## Text section
----------

Old Michelin Man Winter

Old Michelin Man Winter

Finding a fast tire that also makes it through the rigors of Fall and Winter training is a big ask. A lot of my buddies swear by the Continental 4000 as being quick and pretty good at flat avoidance. I tend to agree, although I have found a new ally in the fight against flats and the fight for the front of a fast group ride: The Michelin Power Endurance.

At the top of the Michelin heap is the Power Competition. Mount it for races or events with neutral support. The Power Endurance is a step below in terms of rolling resistance with its 110 tpi. Michelin says compared to its Pro4 Endurance, the Power Endurance saves 8.6 watts or about a minute over 25 miles.


The number two in the Michelin Power pecking order also purports to be 20 percent sturdier over its predecessor (that’s a lot of P’s). For the sturdiest in the line, check out Padraig’s review of the Power Protection. And for a complete look at what Michelin has to offer, check out this article. The Power Endurance lacks the reinforced sidewall featured in the Pro 4 Endurance, which may put this new model more in line with the Pro 4 Service Course, at least for comparison purposes.

The Power Endurance slots into that “It’s fast yet lasts” category, like the the Conti Gran Prix 4Season we previously reviewed. And after 500+ miles of riding, we can at least say that this tire can hang with the fast crowd. There was no issue spinning up the Power Endurance when needed. It was quick enough to keep us in the bunch during a fast group ride.

----------

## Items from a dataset

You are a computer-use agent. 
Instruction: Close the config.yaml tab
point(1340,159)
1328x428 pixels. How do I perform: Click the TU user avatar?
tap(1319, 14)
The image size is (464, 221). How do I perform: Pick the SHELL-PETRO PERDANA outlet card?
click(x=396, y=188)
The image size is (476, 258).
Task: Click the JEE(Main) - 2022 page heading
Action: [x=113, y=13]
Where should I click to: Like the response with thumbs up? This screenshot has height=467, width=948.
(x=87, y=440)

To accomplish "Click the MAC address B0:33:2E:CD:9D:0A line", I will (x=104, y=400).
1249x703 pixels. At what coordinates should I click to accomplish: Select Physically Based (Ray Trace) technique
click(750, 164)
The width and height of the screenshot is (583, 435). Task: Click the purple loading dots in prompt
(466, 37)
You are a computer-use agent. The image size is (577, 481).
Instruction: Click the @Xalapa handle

----------

## Required tasks
- 1) Rewrite the stretch of the Michelin tire review from "Finding a fast" through "Michelin Power Endurance.", changing "buddies" to "friends".
- 2) Extend the Michelin tire review past its final sentence with a further passage.

## Task answers
- 1)
Finding a fast tire that also makes it through the rigors of Fall and Winter training is a big ask. A lot of my friends swear by the Continental 4000 as being quick and pretty good at flat avoidance. I tend to agree, although I have found a new ally in the fight against flats and the fight for the front of a fast group ride: The Michelin Power Endurance.

- 2)
Michelin says with its Power X-dual compound, the Power Endurance grips better in less than ideal condition than all but its heavier sibling, the Power All-Season.  We rode them on damp, cold days and found them to be secure on the shaded, canyon roads of the Santa Monica Mountains.

As for road feel, they are no cotton-open tubular, but they are also a far cry from the old Krylions. We ran them at 80 psi front and 85 psi rear. They felt solid under foot with what can best be described as a dense, rubber feel. Pavement imperfections were muted. In corners, the shoulders had a confident inspiring grip.

Longevity with this tire is TBD but by all accounts, this Michelin should live up to its endurance billing. We’re still logging miles on them, but with the odometer approaching 600 miles, they show no significant signs of wear.


We feel like the mileage we have logged has also given us time to asses puncture resistance provided by the new Aramid Protek+ breaker. So far we have been flat free. We did suffer a good size cut in the rear but the responsible debris was unable to reach the tube.

Mounting was a breeze, especially compared to the Michelin’s of yesteryear. I remember my first go with a set of Pro Races. The struggle to roll the bead over the rim left creases in my palms and my neighbors wondering what all the grunting and cussing was about. This pair of Powers, no problem. They rolled on without objection.


The box says 700×25 but as with any tire, your width may vary. When mounted onto an H Plus Son Archetype rim, my calipers had them at 27.5mm. The Archetype has internal width of 17.5mm.



Four colors, 3 sizes (23c, 25c and 28c) and a $64.99 price tag. A good tire to keep the pace high, even the off season.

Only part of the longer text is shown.